Her face tingled; her palms were damp. Chills tickled the small of her back. Her imagination conjured up all kinds of images as she waited in the exam room. Luckily she didn’t have to wait long. As soon as she got the shot, she tried to talk to the nurse about possible side effects, but as before, it went nowhere. When the nurse said the doctor needed to check her sutures, Katelyn lied. She told her that he’d already taken them out. The woman believed her. Problem solved.

Katelyn and her grandfather waited awhile to see how she was feeling, then got some coffee from the doughnut shop next door. This time Katelyn drank it down with no problems. It didn’t smell bad. Her grandfather’s voice wasn’t too loud. She had no headache.

She could barely breathe she was so hopeful. Was it possible that after all that worrying, she was okay?

“I can drive to school,” Katelyn said. “And everything else.”

“So off you go,” Ed said. “Have a great time, Katie. And … be careful.”

She climbed behind the wheel of the Subaru, and when she turned to say goodbye, she noticed that her grandfather’s face was drawn, as if he hadn’t slept. Fretting over her?

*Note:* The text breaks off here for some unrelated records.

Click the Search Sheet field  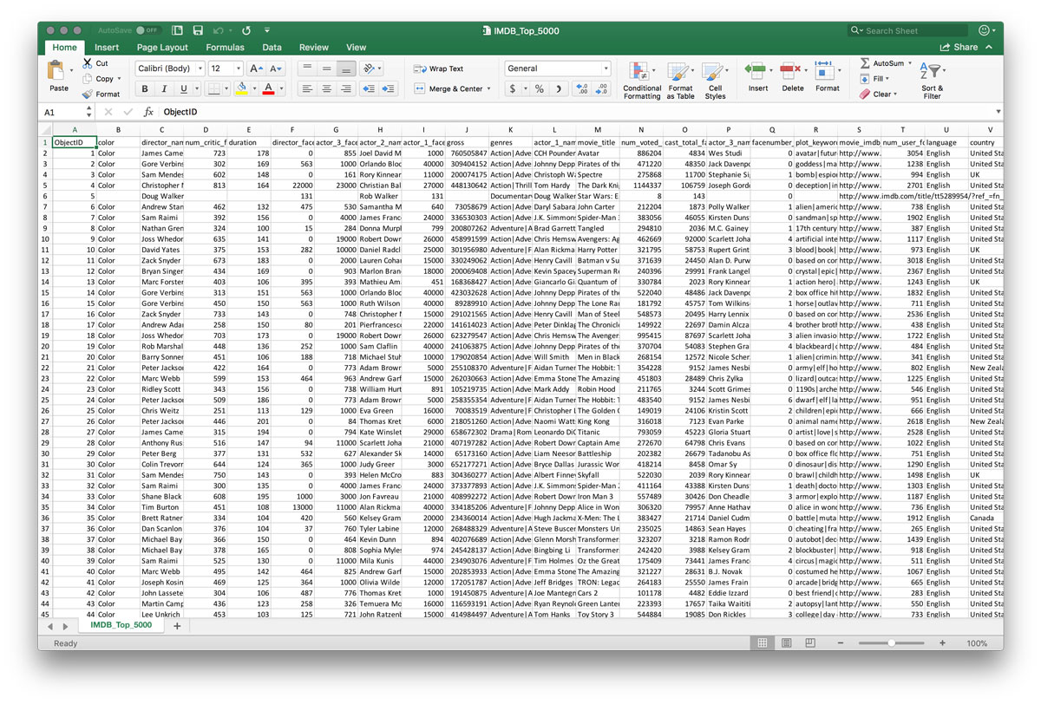(909, 30)
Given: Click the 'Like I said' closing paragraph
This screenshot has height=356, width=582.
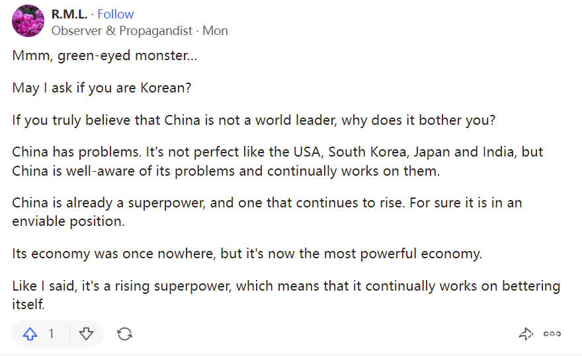Looking at the screenshot, I should click(x=286, y=295).
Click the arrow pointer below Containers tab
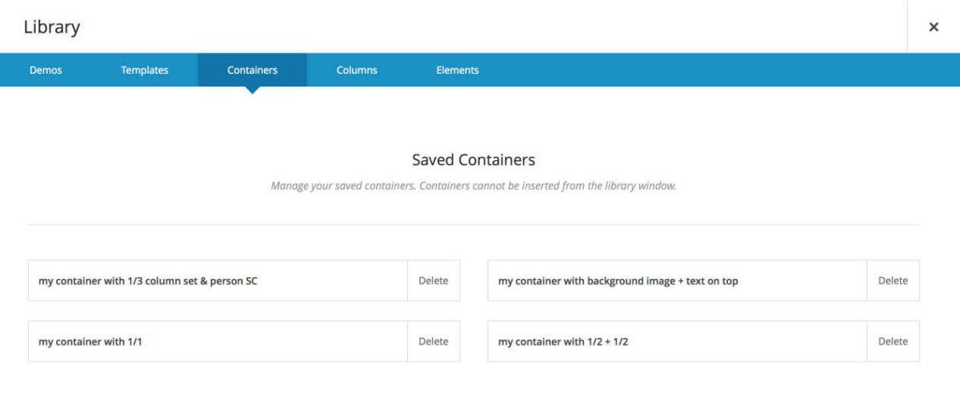 [252, 90]
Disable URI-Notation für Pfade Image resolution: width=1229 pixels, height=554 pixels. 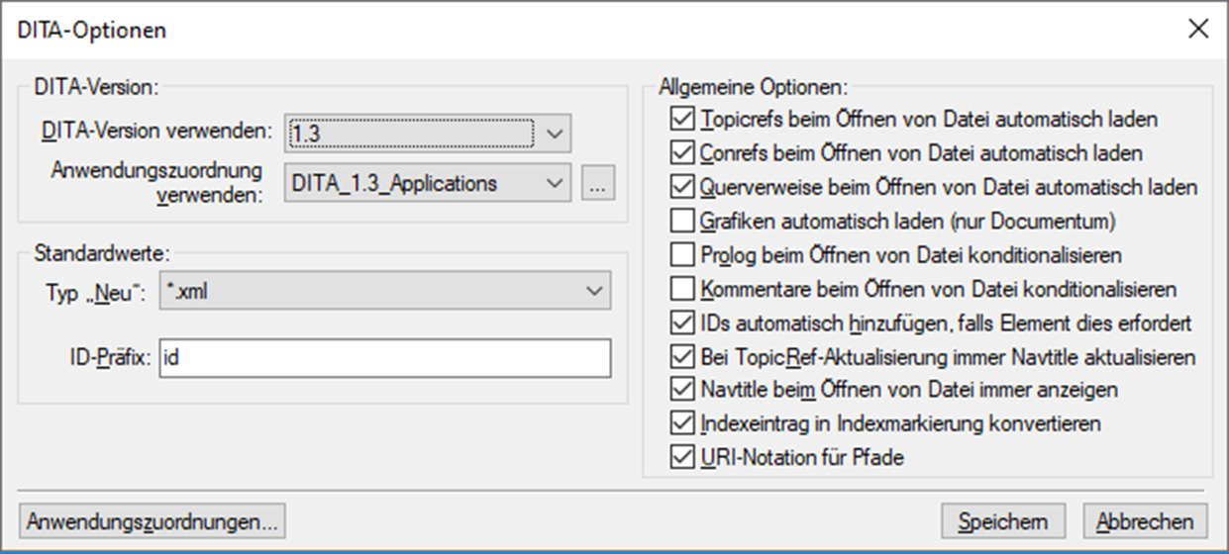[x=682, y=457]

If only he knew the half of it
, she thought. What would have happened to him if she had told him about the actual attack? Were there people in Wolf Springs who knew the Fenners’ secret and helped them keep it? She shivered. She really didn’t want to find out.

After school, Katelyn drove over to Cordelia’s. Cordelia had sworn to her that her father wouldn’t be home. Justin and Jesse were also nowhere to be seen, and Katelyn was relieved, but a little disappointed.

The girls busied themselves getting ready immediately. Cordelia had ultimately decided to be a sexy vampire, but when they got to her house, they discovered that Jesse had smeared chocolate all over her costume.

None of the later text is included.